Stored items
>>>>>

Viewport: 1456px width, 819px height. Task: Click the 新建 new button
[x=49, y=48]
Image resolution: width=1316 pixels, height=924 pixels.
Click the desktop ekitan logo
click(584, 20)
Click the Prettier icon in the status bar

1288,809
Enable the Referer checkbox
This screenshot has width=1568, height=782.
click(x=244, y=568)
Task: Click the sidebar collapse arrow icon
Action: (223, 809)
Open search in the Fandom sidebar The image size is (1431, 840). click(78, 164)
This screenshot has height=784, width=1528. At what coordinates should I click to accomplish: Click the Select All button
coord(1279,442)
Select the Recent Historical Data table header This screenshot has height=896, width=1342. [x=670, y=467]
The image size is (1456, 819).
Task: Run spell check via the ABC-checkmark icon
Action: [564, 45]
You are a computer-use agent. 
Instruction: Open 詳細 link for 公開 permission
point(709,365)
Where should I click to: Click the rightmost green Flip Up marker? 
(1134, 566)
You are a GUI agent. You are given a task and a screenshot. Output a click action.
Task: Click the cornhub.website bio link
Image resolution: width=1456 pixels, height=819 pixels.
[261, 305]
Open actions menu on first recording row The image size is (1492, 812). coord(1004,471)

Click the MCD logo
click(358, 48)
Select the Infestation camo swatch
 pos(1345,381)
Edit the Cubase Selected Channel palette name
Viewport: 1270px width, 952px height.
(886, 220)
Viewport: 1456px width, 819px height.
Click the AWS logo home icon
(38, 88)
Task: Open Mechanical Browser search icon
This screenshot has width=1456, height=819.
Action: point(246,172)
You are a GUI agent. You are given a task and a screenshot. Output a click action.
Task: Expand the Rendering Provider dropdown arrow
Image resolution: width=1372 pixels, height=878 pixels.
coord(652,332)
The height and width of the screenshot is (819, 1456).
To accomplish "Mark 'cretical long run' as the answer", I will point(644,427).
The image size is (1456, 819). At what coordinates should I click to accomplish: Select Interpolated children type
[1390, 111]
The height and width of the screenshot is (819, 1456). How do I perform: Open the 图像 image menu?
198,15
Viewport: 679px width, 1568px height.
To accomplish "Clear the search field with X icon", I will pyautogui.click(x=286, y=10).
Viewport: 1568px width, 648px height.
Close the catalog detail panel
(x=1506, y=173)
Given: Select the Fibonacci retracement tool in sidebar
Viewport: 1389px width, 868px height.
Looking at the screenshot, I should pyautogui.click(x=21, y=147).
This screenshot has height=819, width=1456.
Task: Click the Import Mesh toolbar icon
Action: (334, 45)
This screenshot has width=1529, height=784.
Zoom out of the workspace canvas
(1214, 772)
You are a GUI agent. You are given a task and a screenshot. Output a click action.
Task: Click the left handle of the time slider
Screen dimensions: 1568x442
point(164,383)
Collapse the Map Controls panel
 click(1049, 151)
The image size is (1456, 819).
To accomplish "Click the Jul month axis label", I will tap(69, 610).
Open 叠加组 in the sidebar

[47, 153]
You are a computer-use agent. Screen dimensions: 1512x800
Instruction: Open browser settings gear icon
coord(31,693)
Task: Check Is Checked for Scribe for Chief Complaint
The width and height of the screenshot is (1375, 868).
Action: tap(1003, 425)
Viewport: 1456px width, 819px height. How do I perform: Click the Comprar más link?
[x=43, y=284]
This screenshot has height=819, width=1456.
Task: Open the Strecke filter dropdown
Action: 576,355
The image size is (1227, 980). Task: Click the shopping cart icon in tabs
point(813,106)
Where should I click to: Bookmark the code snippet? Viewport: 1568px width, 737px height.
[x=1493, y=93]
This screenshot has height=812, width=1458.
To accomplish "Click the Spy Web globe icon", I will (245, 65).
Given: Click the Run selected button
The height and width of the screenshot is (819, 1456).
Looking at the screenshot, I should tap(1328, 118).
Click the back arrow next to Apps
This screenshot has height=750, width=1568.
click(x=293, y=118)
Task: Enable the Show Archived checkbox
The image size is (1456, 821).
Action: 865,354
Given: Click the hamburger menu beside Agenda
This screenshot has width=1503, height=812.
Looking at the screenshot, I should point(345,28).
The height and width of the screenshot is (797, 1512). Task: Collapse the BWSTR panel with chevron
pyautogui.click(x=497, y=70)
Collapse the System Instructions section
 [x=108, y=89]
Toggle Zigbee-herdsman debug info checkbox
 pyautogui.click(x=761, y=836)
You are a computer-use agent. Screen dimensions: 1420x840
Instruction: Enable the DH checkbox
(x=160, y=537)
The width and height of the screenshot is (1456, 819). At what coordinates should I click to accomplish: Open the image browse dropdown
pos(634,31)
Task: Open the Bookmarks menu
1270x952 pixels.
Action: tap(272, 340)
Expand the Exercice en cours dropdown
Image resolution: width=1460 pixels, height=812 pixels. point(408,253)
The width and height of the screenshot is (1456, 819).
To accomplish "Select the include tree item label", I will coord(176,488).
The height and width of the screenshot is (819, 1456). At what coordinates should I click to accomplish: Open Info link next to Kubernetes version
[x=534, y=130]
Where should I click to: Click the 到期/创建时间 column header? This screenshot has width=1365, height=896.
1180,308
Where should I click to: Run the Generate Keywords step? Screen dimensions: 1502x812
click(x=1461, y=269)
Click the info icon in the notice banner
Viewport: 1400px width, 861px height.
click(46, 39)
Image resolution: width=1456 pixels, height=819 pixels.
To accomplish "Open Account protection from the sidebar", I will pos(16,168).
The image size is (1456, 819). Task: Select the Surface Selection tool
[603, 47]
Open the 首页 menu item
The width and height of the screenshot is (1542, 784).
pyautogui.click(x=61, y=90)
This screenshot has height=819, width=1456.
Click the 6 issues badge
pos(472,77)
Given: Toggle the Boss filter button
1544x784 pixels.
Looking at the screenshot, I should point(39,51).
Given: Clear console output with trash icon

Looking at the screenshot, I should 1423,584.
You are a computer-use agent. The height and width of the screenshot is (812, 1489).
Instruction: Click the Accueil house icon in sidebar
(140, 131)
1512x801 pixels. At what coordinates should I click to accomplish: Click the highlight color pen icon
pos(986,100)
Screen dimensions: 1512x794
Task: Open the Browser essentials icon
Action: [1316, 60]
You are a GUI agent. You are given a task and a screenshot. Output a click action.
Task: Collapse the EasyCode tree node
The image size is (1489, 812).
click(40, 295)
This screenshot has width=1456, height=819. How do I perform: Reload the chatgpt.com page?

<<<<<

— EXERCISE GOAL —
Each of the entries must be set down again exactly.

— RESPONSE FOR THIS EXERCISE —
Viewport: 1456px width, 819px height. Task: Click the 新建 new button
[x=49, y=48]
Image resolution: width=1316 pixels, height=924 pixels.
Click the desktop ekitan logo
click(584, 20)
Click the Prettier icon in the status bar

1288,809
Enable the Referer checkbox
This screenshot has width=1568, height=782.
click(x=244, y=568)
Task: Click the sidebar collapse arrow icon
Action: (223, 809)
Open search in the Fandom sidebar The image size is (1431, 840). click(78, 164)
This screenshot has height=784, width=1528. At what coordinates should I click to accomplish: Click the Select All button
coord(1279,442)
Select the Recent Historical Data table header This screenshot has height=896, width=1342. [x=670, y=467]
The image size is (1456, 819).
Task: Run spell check via the ABC-checkmark icon
Action: [564, 45]
You are a computer-use agent. 
Instruction: Open 詳細 link for 公開 permission
point(709,365)
Where should I click to: Click the rightmost green Flip Up marker? 
(1134, 566)
You are a GUI agent. You are given a task and a screenshot. Output a click action.
Task: Click the cornhub.website bio link
Image resolution: width=1456 pixels, height=819 pixels.
[261, 305]
Open actions menu on first recording row The image size is (1492, 812). coord(1004,471)

Click the MCD logo
click(358, 48)
Select the Infestation camo swatch
 pos(1345,381)
Edit the Cubase Selected Channel palette name
Viewport: 1270px width, 952px height.
(886, 220)
Viewport: 1456px width, 819px height.
Click the AWS logo home icon
(38, 88)
Task: Open Mechanical Browser search icon
This screenshot has width=1456, height=819.
Action: point(246,172)
You are a GUI agent. You are given a task and a screenshot. Output a click action.
Task: Expand the Rendering Provider dropdown arrow
Image resolution: width=1372 pixels, height=878 pixels.
coord(652,332)
The height and width of the screenshot is (819, 1456).
To accomplish "Mark 'cretical long run' as the answer", I will point(644,427).
The image size is (1456, 819). At what coordinates should I click to accomplish: Select Interpolated children type
[1390, 111]
The height and width of the screenshot is (819, 1456). How do I perform: Open the 图像 image menu?
198,15
Viewport: 679px width, 1568px height.
To accomplish "Clear the search field with X icon", I will pyautogui.click(x=286, y=10).
Viewport: 1568px width, 648px height.
Close the catalog detail panel
(x=1506, y=173)
Given: Select the Fibonacci retracement tool in sidebar
Viewport: 1389px width, 868px height.
Looking at the screenshot, I should pyautogui.click(x=21, y=147).
This screenshot has height=819, width=1456.
Task: Click the Import Mesh toolbar icon
Action: (334, 45)
This screenshot has width=1529, height=784.
Zoom out of the workspace canvas
(1214, 772)
You are a GUI agent. You are given a task and a screenshot. Output a click action.
Task: Click the left handle of the time slider
Screen dimensions: 1568x442
point(164,383)
Collapse the Map Controls panel
 click(1049, 151)
The image size is (1456, 819).
To accomplish "Click the Jul month axis label", I will tap(69, 610).
Open 叠加组 in the sidebar

[47, 153]
You are a computer-use agent. Screen dimensions: 1512x800
Instruction: Open browser settings gear icon
coord(31,693)
Task: Check Is Checked for Scribe for Chief Complaint
The width and height of the screenshot is (1375, 868).
Action: tap(1003, 425)
Viewport: 1456px width, 819px height. How do I perform: Click the Comprar más link?
[x=43, y=284]
This screenshot has height=819, width=1456.
Task: Open the Strecke filter dropdown
Action: 576,355
The image size is (1227, 980). Task: Click the shopping cart icon in tabs
point(813,106)
Where should I click to: Bookmark the code snippet? Viewport: 1568px width, 737px height.
[x=1493, y=93]
This screenshot has height=812, width=1458.
To accomplish "Click the Spy Web globe icon", I will (245, 65).
Given: Click the Run selected button
The height and width of the screenshot is (819, 1456).
Looking at the screenshot, I should tap(1328, 118).
Click the back arrow next to Apps
This screenshot has height=750, width=1568.
click(x=293, y=118)
Task: Enable the Show Archived checkbox
The image size is (1456, 821).
Action: 865,354
Given: Click the hamburger menu beside Agenda
This screenshot has width=1503, height=812.
Looking at the screenshot, I should point(345,28).
The height and width of the screenshot is (797, 1512). Task: Collapse the BWSTR panel with chevron
pyautogui.click(x=497, y=70)
Collapse the System Instructions section
 [x=108, y=89]
Toggle Zigbee-herdsman debug info checkbox
 pyautogui.click(x=761, y=836)
You are a computer-use agent. Screen dimensions: 1420x840
Instruction: Enable the DH checkbox
(x=160, y=537)
The width and height of the screenshot is (1456, 819). At what coordinates should I click to accomplish: Open the image browse dropdown
pos(634,31)
Task: Open the Bookmarks menu
1270x952 pixels.
Action: tap(272, 340)
Expand the Exercice en cours dropdown
Image resolution: width=1460 pixels, height=812 pixels. point(408,253)
The width and height of the screenshot is (1456, 819).
To accomplish "Select the include tree item label", I will coord(176,488).
The height and width of the screenshot is (819, 1456). At what coordinates should I click to accomplish: Open Info link next to Kubernetes version
[x=534, y=130]
Where should I click to: Click the 到期/创建时间 column header? This screenshot has width=1365, height=896.
1180,308
Where should I click to: Run the Generate Keywords step? Screen dimensions: 1502x812
click(x=1461, y=269)
Click the info icon in the notice banner
Viewport: 1400px width, 861px height.
click(46, 39)
Image resolution: width=1456 pixels, height=819 pixels.
To accomplish "Open Account protection from the sidebar", I will pos(16,168).
The image size is (1456, 819). Task: Select the Surface Selection tool
[603, 47]
Open the 首页 menu item
The width and height of the screenshot is (1542, 784).
pyautogui.click(x=61, y=90)
This screenshot has height=819, width=1456.
Click the 6 issues badge
pos(472,77)
Given: Toggle the Boss filter button
1544x784 pixels.
Looking at the screenshot, I should point(39,51).
Given: Clear console output with trash icon

Looking at the screenshot, I should 1423,584.
You are a computer-use agent. The height and width of the screenshot is (812, 1489).
Instruction: Click the Accueil house icon in sidebar
(140, 131)
1512x801 pixels. At what coordinates should I click to accomplish: Click the highlight color pen icon
pos(986,100)
Screen dimensions: 1512x794
Task: Open the Browser essentials icon
Action: [1316, 60]
You are a GUI agent. You are given a task and a screenshot. Output a click action.
Task: Collapse the EasyCode tree node
The image size is (1489, 812).
click(40, 295)
This screenshot has width=1456, height=819. How do I perform: Reload the chatgpt.com page?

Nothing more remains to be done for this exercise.